There is a significant rise is debt levels without a commensurate increase in cash margins of these firms and amid mounting economic stress, credit metrics of these companies are "unlikely" to show a significant improvement in FY'14.
According to India Ratings & Research, the total debt of BSE 500 corporates rose by about 192 percent over FY'08-FY'13, while interest expenses rose by a staggering 226 percent over the same period.
The report further noted that the current business environment is more challenging and stressful than the conditions in 2001-03 and during the second half of FY'09.

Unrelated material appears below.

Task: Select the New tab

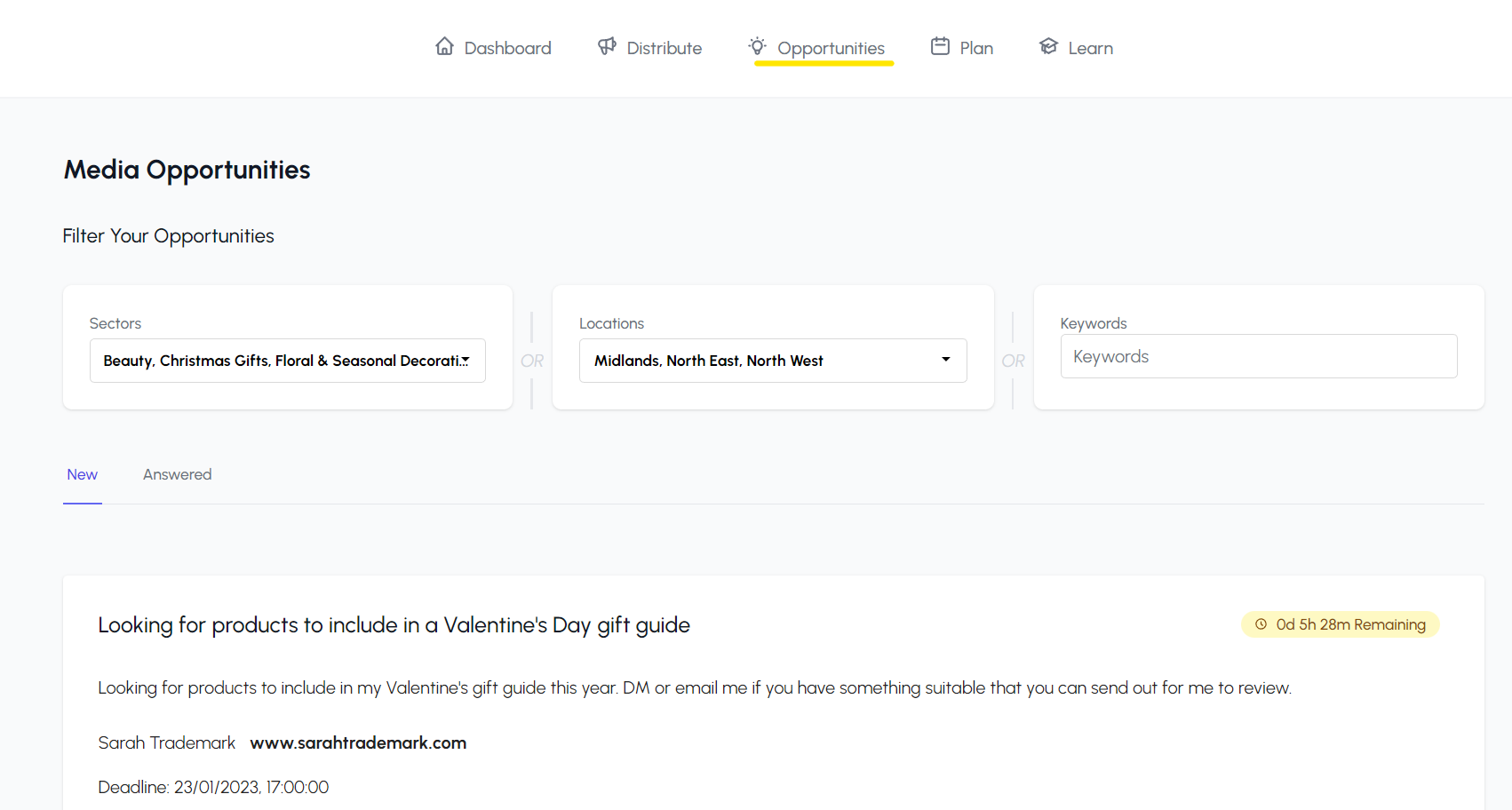Action: [82, 474]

"The current economic situation provides limited elbow room to the Reserve Bank of India to cut interest rates and for the government of India to embark on large-scale policy stimulus," India Ratings said.
In such a situation, corporates have to depend upon the strength of their own balance sheet as well as on their ability to generate free cash flows and maintain a liquidity cushion, it said.

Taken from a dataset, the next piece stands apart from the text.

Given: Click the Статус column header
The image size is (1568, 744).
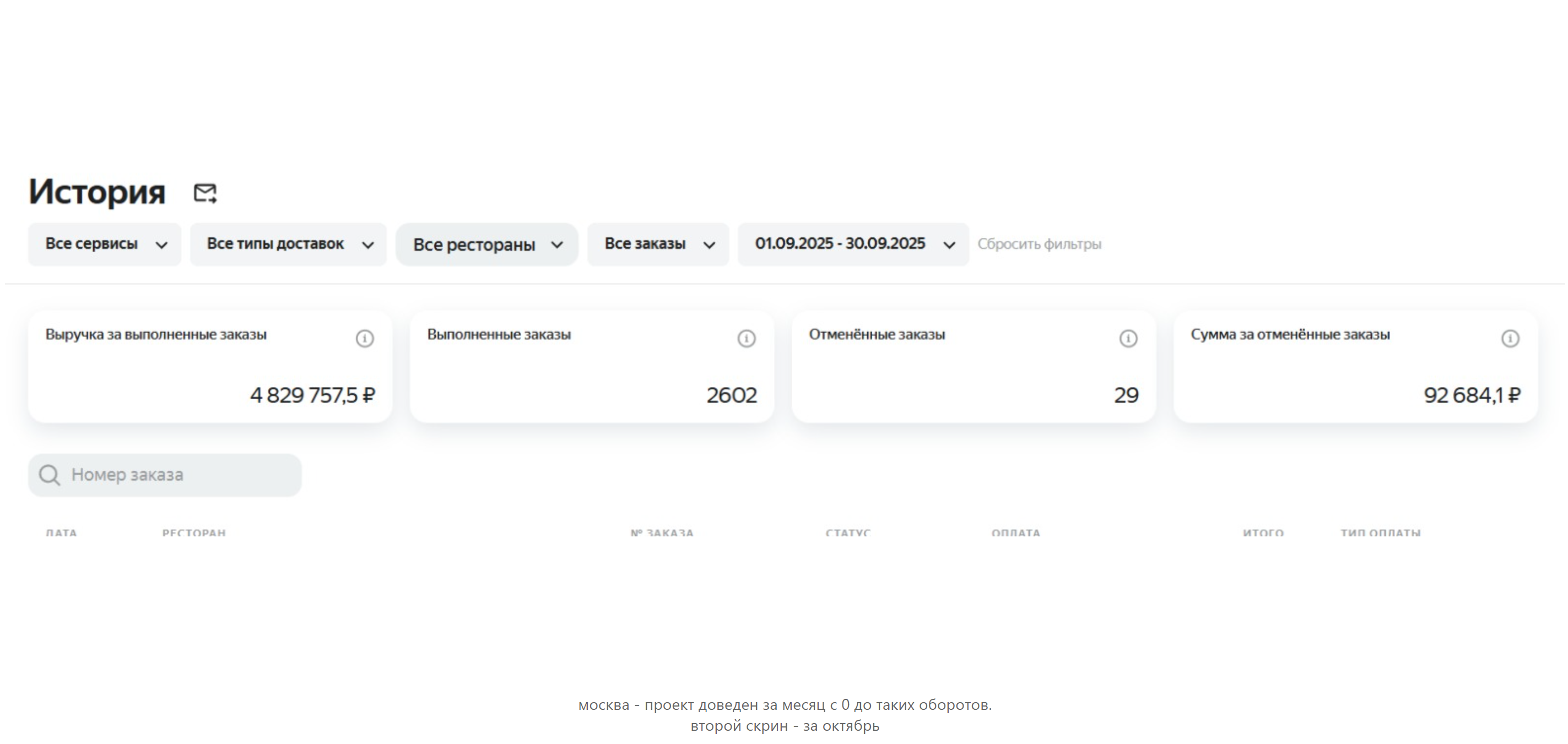Looking at the screenshot, I should point(848,533).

During fiscal year 2009 to 2012, debt levels registered an average yearly growth of 20 percent but there was moderate growth in debt levels in fiscal year 2013 (10 percent y-o-y) largely owing to low capex and banks' aversion to incremental lending particularly to certain stressed sectors.
Also going forward, Ind-Ratings does not envisage a significant rise in debt level in FY'14 as a majority of the incremental debt are likely be raised for expanding working capital cycle.
Sectorwise, no immediate improvement is likely for the capital intensive and highly leveraged sectors such as construction & infrastructure, shipping, oil & gas and metal & mining, the report said.
However, sectors like pharmaceuticals, IT services (excluding companies with appetite for leveraged acquisition), cement (large integrated players) and FMCG are unlikely to see any deterioration in credit profile considering their stabilising margins and low leverage levels, it added.